A 34 años de Tacoa, todavía se espera justicia por Augusto Córcida

Este 19 de diciembre el estado Vargas y toda Venezuela deben recordar la denominada Tragedia de Tacoa, la primera gran tragedia de Vargas y donde más allá de los fallecidos y desaparecidos, podemos destacar el grave problema de injusticia que prevaleció siempre en la Cuarta República, donde los medios de comunicación, gobierno y dueños privados de la Electricidad de Caracas aunado al poderoso poder judicial, se interpusieron para que no hubiera justicia, sin embargo falta comprensión para entender porque no se ha logrado justicia verdadera en nuestra Quinta República.

En la Planta Termoeléctrica de Tacoa-Arrecifes (perteneciente al grupo económico Machado Zuloaga), imperaba la inseguridad como se demostró en el juicio que inició el valiente juez Carlos Soucre que determinó la responsabilidad de la empresa, sin embargo los Zuloaga se movieron como unos plumas y lograron enterrar esta decisión al hacer que el juicio se prolongara hasta llegar a la Corte Suprema de Justicia donde se determinó responsabilidad para unos gerentes de dicha empresa más no para los propietarios, la familia Zuloaga Machado (familiares por cierto de Maria Corina Machado), pero que a la final nadie fue preso y solo se cancelaron indemnizaciones chucutas a algunas familias.

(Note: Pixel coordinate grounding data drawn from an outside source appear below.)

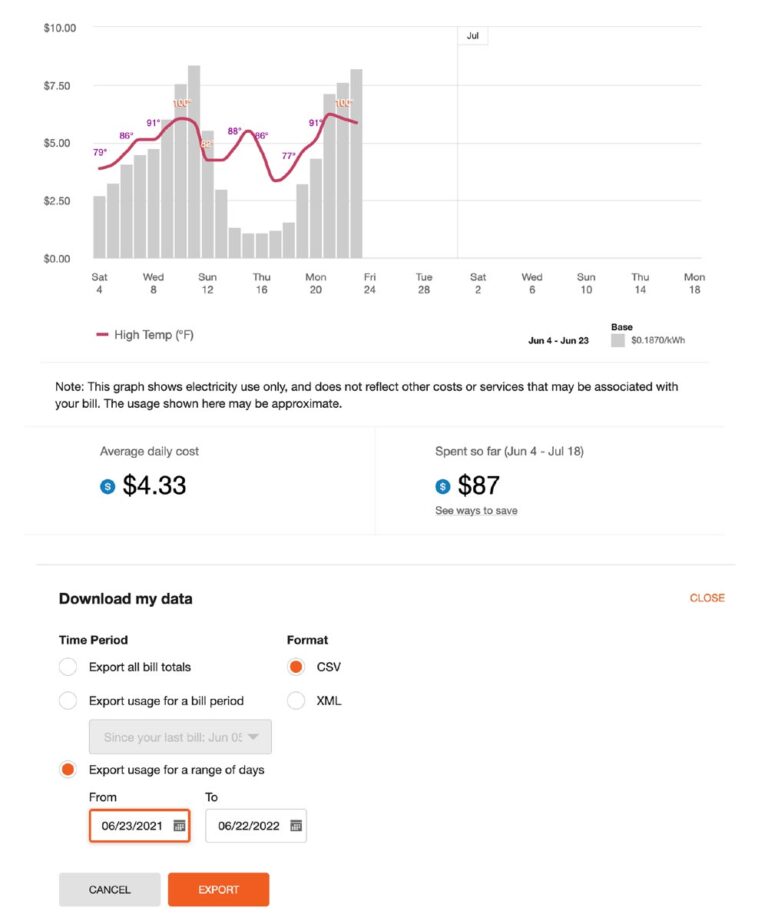Click the Jul month marker on the chart

[473, 36]
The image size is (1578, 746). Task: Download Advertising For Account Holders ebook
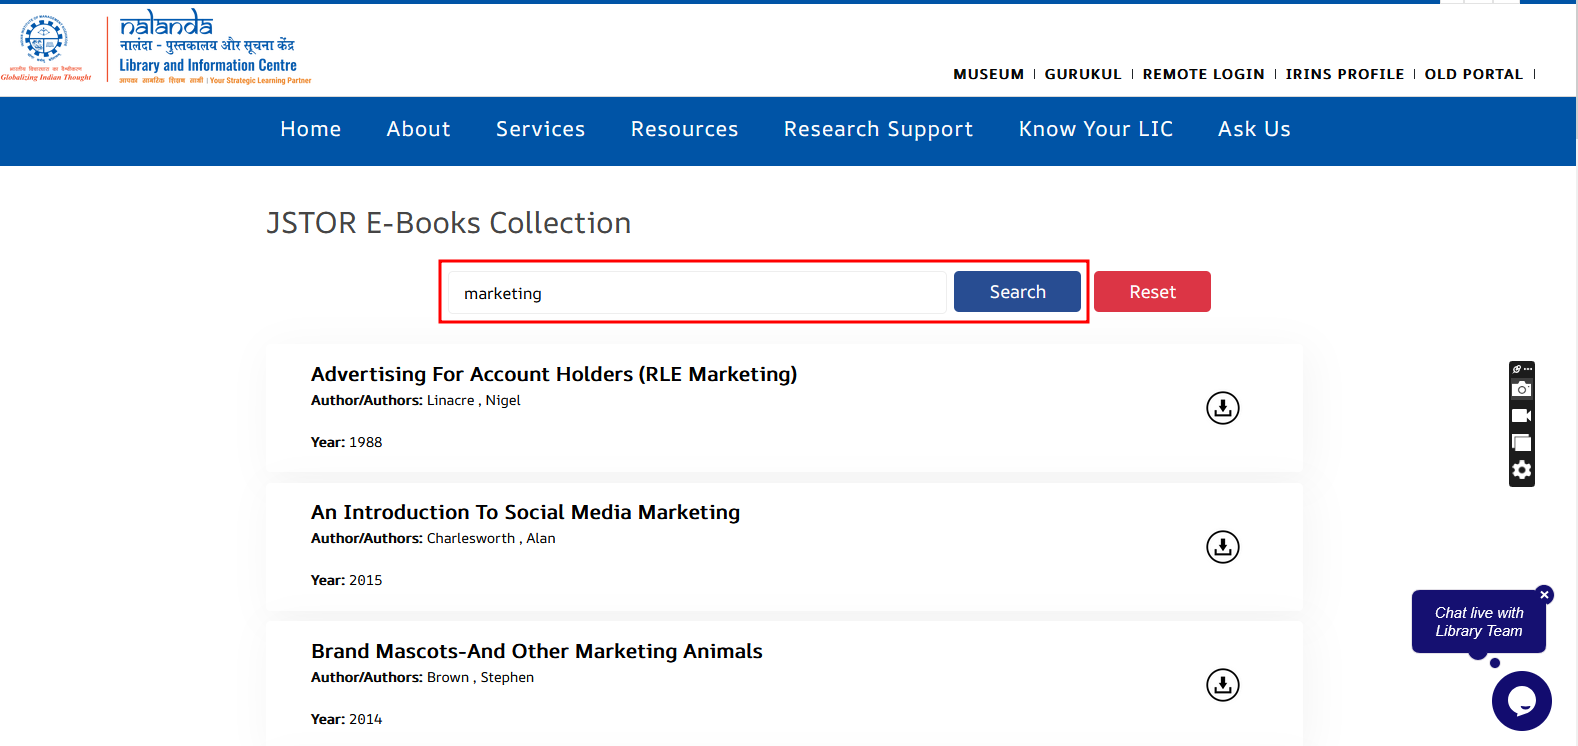(1222, 408)
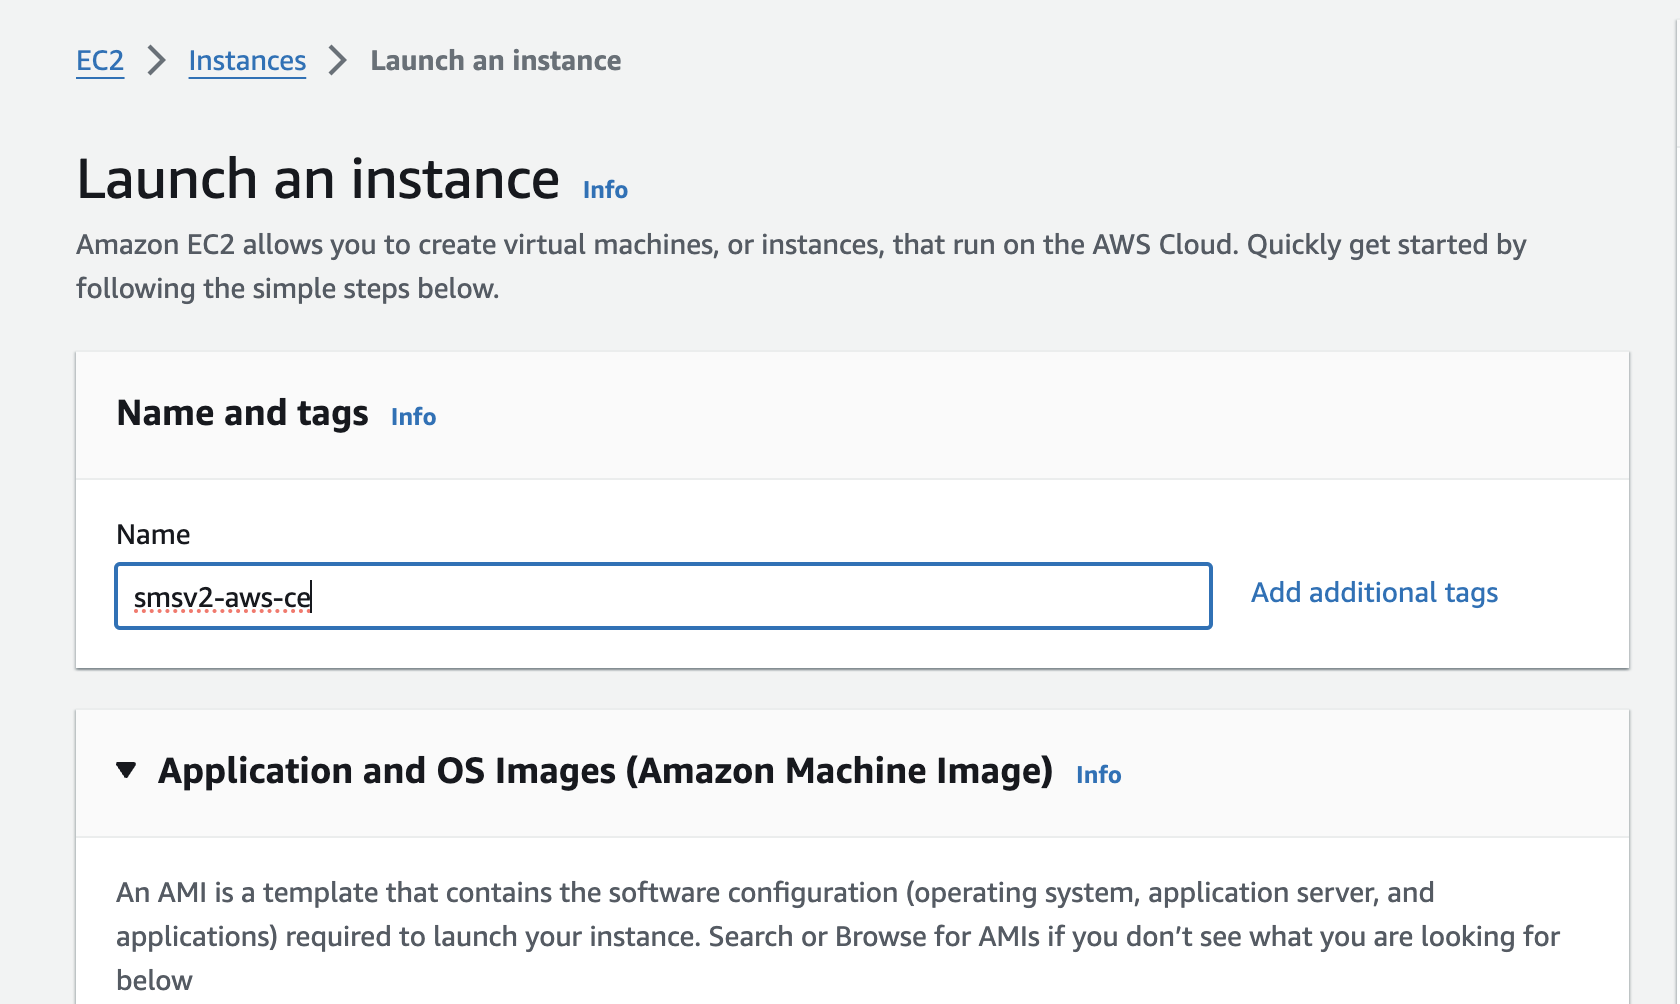This screenshot has height=1004, width=1680.
Task: Click the large Launch an instance page title
Action: (318, 180)
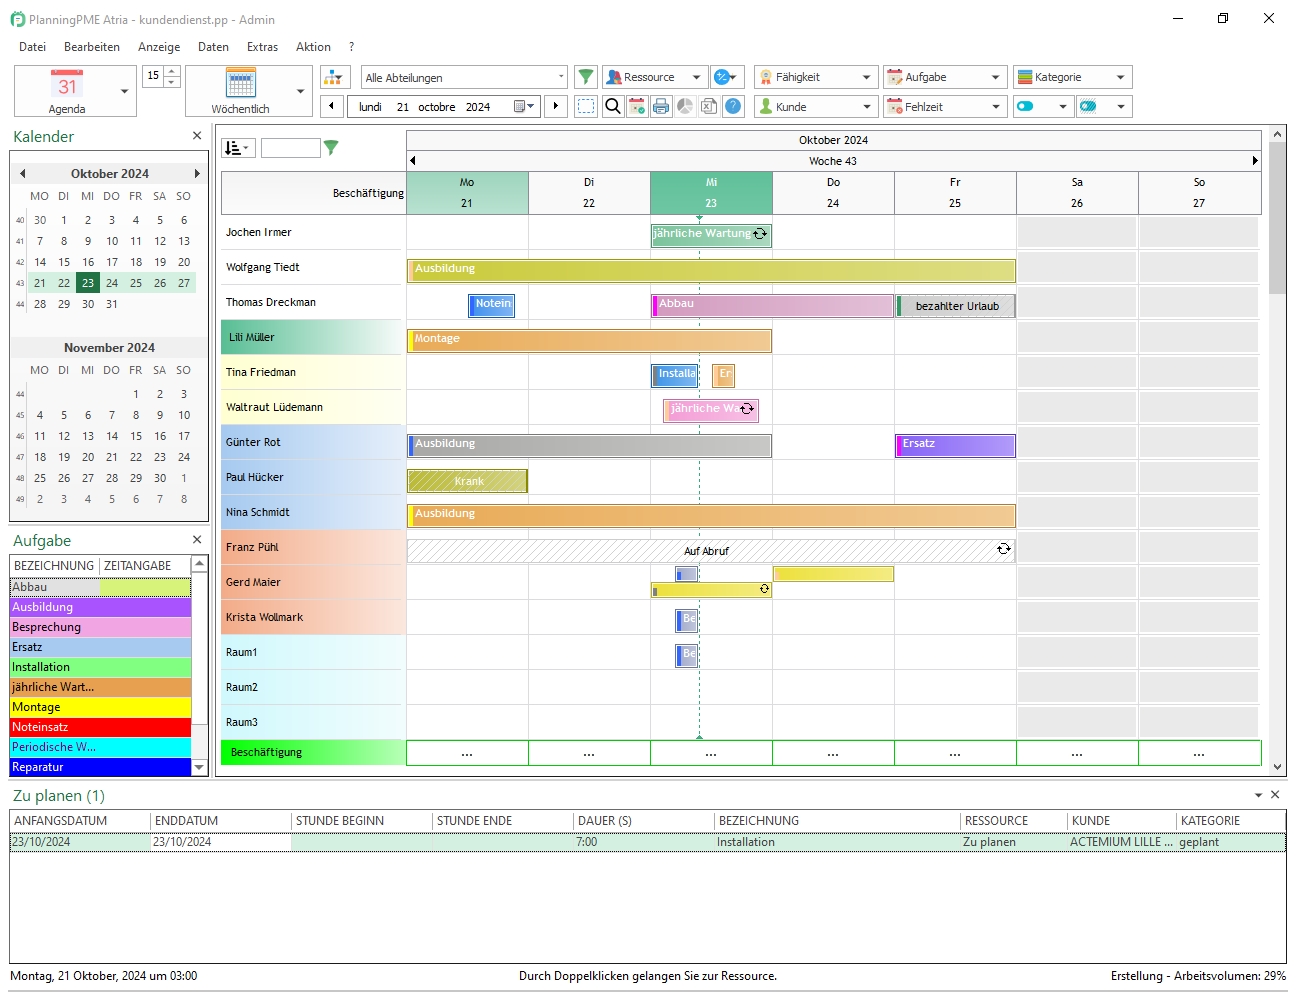Select the Montage yellow task color
The width and height of the screenshot is (1296, 992).
point(100,707)
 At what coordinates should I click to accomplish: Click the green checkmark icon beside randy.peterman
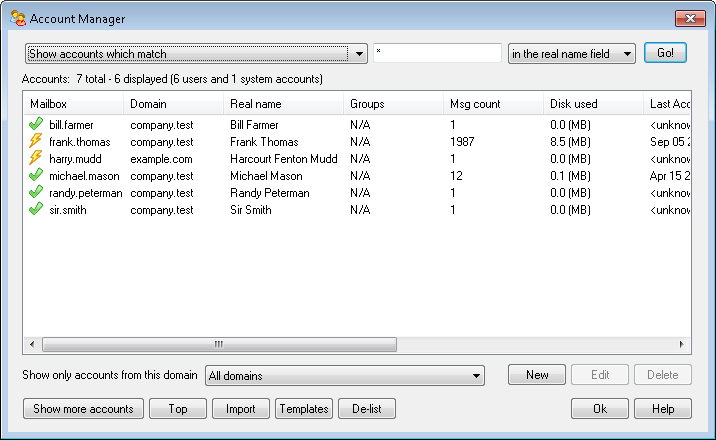[36, 193]
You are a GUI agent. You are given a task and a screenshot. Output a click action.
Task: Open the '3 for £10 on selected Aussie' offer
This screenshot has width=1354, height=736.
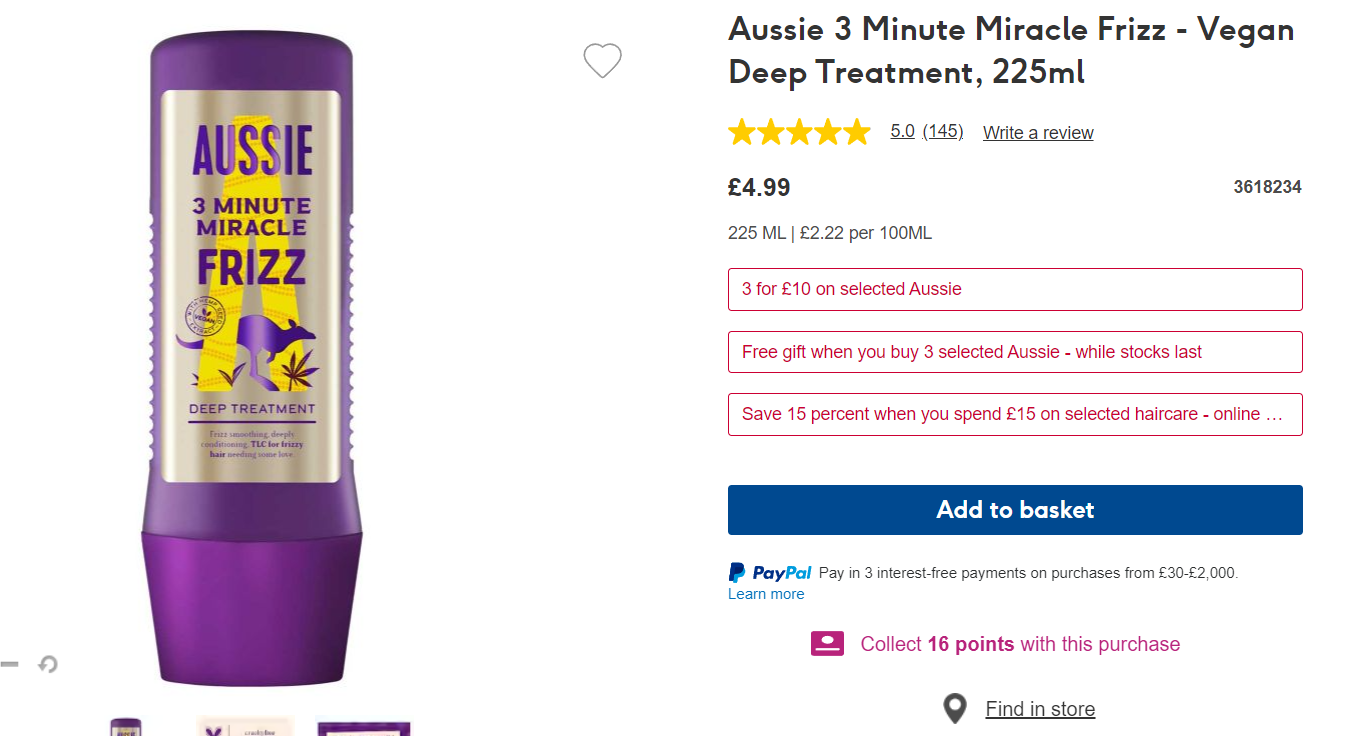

Extraoficialmente (las cifras nunca fueron completas), las víctimas fatales llegaron a 153 personas confirmadas (aunque se declararon en total 350 desaparecidos) con 500 heridos atendidos por los hospitales (casi todos por quemaduras), mas de 100 casas afectadas por el fuego (de las cuales 70 casas quedaron destruidas), mas de 1.000 damnificados, mas de 60 vehículos destruidos (entre ellos carros bomba, un carro químico, un carro escalera, al menos un vehículo de intervención rápida de los bomberos aeronáuticos, camiones cisternas, varios vehículos de patrulla policiales, un helicóptero, y otros).

Se confirmaron la muerte de 17 trabajadores de la planta, 48 bomberos (37 miembros del Cuerpo de Bomberos del Distrito Federal (CBDF), 10 bomberos marinos, un bombero aeronáutico, además de personal de Defensa Civil, Policía Metropolitana, Guardia Nacional, DISIP, Policías Marinos, Grupo de Rescate Soublette, Cuerpo de Rescate y Emergencia (CRE), Grupo de Rescate Simón Bolívar, Grupo de Rescate Humbolt, Scouts de Venezuela, mas los periodistas y asistentes de televisión, además de numerosos vecinos y familias que se negaban a abandonar sus casas, ya que alrededor de la planta había una comunidad.

Lo que no se cumplió

A pesar de que el juez Soucre dictaminó responsabilidad de la empresa, ésta solo indemnizó a pocas familias, donde por cierto no se tomó en cuenta el lucro cesante de ley; tampoco se indemnizó a quienes perdieron su hogar ni a los heridos e incluso se había logrado un acuerdo de establecer una cátedra de periodismo “Carlos Moros” y de montar un monumento a los caídos que sería financiada por la empresa y nada de esto se cumplió.

Hoy a 34 años de Tacoa sería bueno que el presidente Nicolás Maduro retomara el acto de justicia que se merecen los que en ese tiempo fueron denominados “Héroes de Tacoa”, magnificar sus recuerdos, crear la Cátedra de Periodismo “Carlos Moros”, construir el monumento a los fallecidos en Arrecifes donde fue planteado, indemnizar en lo posible a todas las familias victimas y reorganizar la Brigada de Rescate Simón Bolívar, entre otras tareas. Especialmente es importante un monumento donde aparezcan los nombres de todos los bomberos, rescatistas, periodistas, policías, trabajadores y personas que participaron en labores solidarias de la Tragedia de Tacoa.